* _WRITTEN TASK_:
Please rewrite the records starting with the line that contains "The image size is (1920, 1080). Identify" and going on through the line that contains "coordinates (1681, 249).", replacing "abbreviated day names" with "short day names" and leaving everything else unchanged.

┄┄┄┄┄┄

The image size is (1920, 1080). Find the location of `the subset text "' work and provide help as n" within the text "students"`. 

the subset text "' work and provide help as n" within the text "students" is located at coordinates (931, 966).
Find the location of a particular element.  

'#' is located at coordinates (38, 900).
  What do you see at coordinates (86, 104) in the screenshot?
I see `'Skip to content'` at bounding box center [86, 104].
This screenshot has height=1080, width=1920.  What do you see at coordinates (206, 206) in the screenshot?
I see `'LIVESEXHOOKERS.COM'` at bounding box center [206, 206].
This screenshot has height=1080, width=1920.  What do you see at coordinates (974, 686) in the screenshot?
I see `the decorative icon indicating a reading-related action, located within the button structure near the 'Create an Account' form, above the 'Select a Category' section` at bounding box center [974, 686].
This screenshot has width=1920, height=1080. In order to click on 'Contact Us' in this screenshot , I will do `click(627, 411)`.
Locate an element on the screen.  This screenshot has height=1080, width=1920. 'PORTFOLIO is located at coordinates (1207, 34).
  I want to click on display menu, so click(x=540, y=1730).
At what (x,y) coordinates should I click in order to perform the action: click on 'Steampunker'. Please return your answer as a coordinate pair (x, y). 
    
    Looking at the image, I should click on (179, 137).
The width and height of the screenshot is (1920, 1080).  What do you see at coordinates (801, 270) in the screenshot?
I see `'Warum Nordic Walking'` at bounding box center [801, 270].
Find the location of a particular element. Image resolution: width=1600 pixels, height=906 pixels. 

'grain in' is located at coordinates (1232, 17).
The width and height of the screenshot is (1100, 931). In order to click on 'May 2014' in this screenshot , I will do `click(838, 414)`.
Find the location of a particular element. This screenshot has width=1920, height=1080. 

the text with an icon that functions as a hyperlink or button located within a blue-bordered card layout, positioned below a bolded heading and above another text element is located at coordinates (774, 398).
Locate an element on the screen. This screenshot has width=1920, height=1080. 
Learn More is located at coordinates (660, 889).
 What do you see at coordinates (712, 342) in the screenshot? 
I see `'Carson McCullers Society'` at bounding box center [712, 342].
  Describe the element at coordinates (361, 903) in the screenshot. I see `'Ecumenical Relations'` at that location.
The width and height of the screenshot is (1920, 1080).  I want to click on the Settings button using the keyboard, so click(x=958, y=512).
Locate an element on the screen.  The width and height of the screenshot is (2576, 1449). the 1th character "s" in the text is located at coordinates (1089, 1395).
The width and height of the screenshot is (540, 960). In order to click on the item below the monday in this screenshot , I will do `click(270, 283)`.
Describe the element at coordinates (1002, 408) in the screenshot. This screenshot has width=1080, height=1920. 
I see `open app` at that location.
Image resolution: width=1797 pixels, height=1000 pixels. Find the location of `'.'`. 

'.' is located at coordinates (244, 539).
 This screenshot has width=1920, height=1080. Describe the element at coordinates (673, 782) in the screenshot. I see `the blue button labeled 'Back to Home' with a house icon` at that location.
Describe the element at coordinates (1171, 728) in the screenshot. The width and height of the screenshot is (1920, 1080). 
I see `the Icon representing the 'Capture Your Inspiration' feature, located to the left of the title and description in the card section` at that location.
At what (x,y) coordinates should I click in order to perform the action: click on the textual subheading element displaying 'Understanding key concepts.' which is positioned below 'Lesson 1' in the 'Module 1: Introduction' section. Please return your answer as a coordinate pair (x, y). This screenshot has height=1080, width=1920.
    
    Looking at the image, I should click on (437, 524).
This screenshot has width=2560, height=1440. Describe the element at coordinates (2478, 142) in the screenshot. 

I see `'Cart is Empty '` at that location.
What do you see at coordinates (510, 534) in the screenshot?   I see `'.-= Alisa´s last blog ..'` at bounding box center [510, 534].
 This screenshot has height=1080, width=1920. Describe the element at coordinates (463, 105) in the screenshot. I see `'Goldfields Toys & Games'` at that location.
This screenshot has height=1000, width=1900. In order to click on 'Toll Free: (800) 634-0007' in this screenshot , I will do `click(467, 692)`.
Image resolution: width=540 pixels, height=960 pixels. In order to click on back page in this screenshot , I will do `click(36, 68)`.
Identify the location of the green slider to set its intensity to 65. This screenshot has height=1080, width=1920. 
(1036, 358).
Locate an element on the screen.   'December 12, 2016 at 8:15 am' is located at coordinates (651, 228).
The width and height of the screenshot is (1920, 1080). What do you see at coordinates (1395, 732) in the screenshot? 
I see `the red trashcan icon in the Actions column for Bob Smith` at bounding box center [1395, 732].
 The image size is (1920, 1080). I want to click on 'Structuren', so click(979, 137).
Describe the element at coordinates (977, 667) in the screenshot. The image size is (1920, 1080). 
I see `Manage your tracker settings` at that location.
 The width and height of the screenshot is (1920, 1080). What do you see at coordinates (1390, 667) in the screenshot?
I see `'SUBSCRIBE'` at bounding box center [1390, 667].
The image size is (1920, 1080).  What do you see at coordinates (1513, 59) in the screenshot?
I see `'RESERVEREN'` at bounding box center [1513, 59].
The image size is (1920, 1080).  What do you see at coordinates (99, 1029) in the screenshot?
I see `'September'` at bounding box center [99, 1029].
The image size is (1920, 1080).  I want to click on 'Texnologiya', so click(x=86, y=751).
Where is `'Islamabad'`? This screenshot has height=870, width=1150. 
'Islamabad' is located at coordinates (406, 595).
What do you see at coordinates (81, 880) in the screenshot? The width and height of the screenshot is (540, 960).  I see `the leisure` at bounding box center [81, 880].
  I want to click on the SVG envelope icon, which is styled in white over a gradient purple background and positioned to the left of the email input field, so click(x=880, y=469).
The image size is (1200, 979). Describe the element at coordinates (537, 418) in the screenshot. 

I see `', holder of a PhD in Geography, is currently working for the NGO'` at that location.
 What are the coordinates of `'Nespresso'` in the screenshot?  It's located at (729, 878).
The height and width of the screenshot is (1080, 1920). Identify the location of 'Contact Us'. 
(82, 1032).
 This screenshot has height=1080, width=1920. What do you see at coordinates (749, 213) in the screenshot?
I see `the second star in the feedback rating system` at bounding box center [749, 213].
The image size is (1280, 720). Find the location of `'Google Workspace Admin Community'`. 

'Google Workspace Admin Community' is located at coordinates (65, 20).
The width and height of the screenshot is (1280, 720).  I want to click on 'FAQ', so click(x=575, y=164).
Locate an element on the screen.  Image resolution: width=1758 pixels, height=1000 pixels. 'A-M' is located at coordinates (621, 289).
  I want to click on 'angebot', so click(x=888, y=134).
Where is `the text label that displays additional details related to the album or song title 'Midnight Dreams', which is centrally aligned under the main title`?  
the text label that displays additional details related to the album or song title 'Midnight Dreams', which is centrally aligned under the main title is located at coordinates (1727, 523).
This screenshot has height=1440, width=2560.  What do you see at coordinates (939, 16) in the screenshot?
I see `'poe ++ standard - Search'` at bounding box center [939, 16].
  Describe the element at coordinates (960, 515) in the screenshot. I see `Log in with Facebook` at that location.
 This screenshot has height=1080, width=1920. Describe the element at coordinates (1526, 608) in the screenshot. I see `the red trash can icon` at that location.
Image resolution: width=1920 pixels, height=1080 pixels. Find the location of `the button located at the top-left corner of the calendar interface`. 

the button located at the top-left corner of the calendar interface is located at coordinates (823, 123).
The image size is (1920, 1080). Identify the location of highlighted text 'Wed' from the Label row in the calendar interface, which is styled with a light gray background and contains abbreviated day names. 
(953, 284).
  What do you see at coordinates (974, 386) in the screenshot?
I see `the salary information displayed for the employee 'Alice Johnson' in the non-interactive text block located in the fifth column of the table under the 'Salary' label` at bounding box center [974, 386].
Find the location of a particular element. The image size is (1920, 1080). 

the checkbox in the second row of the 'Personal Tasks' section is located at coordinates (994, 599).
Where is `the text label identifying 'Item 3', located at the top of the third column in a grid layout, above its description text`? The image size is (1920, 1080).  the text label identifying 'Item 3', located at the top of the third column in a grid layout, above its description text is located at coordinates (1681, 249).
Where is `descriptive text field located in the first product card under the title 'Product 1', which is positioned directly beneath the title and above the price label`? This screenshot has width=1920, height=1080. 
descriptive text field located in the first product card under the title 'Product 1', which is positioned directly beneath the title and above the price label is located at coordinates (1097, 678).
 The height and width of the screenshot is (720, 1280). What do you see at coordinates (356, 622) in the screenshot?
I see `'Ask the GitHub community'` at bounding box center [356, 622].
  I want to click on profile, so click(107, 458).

┄┄┄┄┄┄

* _SOLUTION FOR THIS PROBLEM_:
The image size is (1920, 1080). Identify the location of highlighted text 'Wed' from the Label row in the calendar interface, which is styled with a light gray background and contains short day names. 
(953, 284).
  What do you see at coordinates (974, 386) in the screenshot?
I see `the salary information displayed for the employee 'Alice Johnson' in the non-interactive text block located in the fifth column of the table under the 'Salary' label` at bounding box center [974, 386].
Find the location of a particular element. The image size is (1920, 1080). 

the checkbox in the second row of the 'Personal Tasks' section is located at coordinates (994, 599).
Where is `the text label identifying 'Item 3', located at the top of the third column in a grid layout, above its description text`? The image size is (1920, 1080).  the text label identifying 'Item 3', located at the top of the third column in a grid layout, above its description text is located at coordinates (1681, 249).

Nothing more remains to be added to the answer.